Wednesday, 6 October 2010

Seed saving: facts and practicalities ~ an informative talk by Bart Acres

I've been a habitual saver of seeds in a general way for many years, proof of which can be found in a box in the garage labelled 'Seeds': it's stuffed full of old envelopes marked in scrawled ink which contain various oddments I might like to grow again one day, chiefly flowers and grasses.  Plants provide these free of charge, so it seems a sensible thing to do, but I knew very little about the science of it.

I still know very little about it, but after attending Bart Acres talk last Friday I know quite a bit more.  It's a big topic and a science in itself.  Bart is nonetheless keen to convey that with a little knowledge, ordinary gardeners can do much to improve their own crops as well as preserve varieties for future generations.

A photograph of a box of various seeds carefully stored in stoppered test tubes showed how one elderly man had put aside seeds years ago which are still good today.

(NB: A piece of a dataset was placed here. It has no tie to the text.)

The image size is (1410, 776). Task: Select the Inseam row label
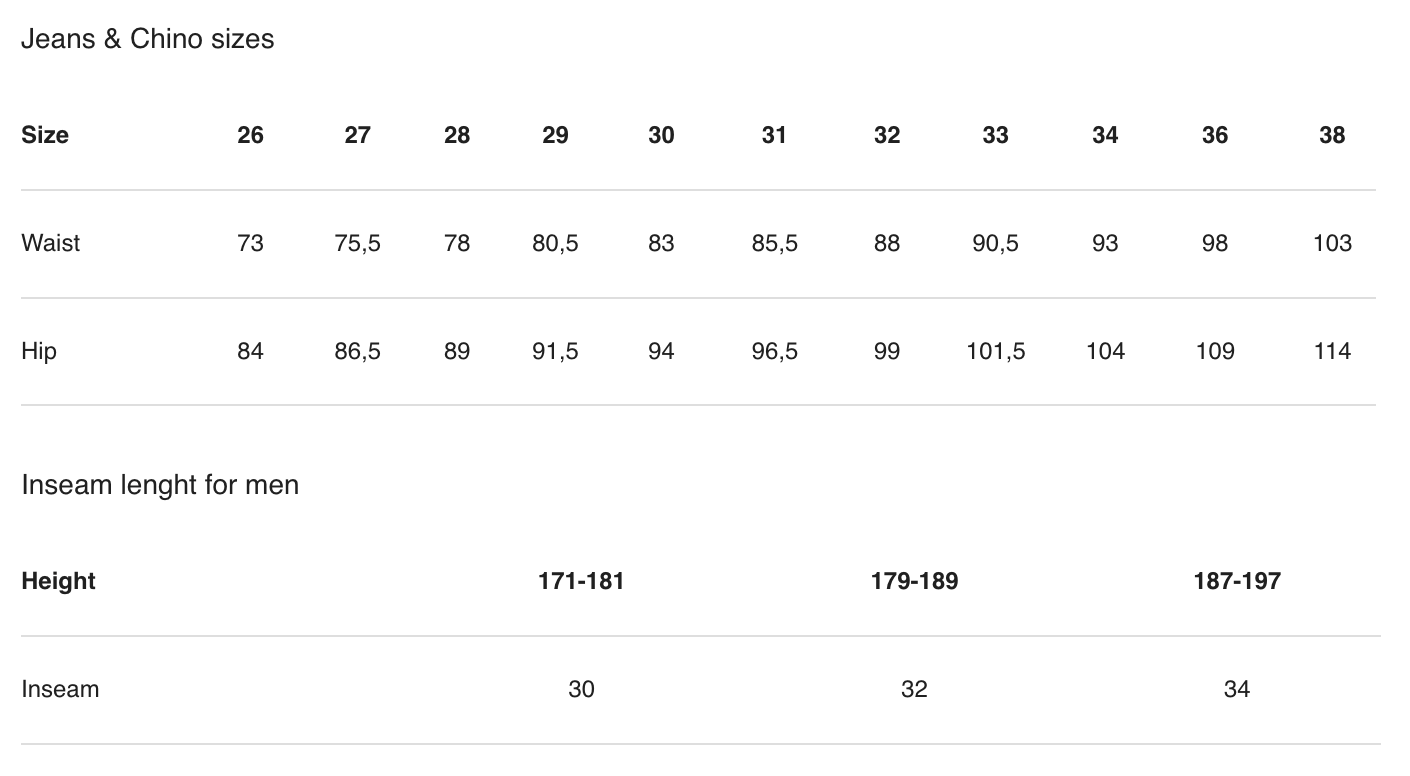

Bart set up the local organics site, Otepoti Urban Organics.  It's a not-for-profit organisation which has been running for some years.  The seed savers network known as Symbiosis Seed Exchange is part of its operation, and makes a wide range of vegetable seeds available at the rock bottom price of a dollar per packet.  The site provides this page where you can read about the basics of seed saving: selecting for desired traits.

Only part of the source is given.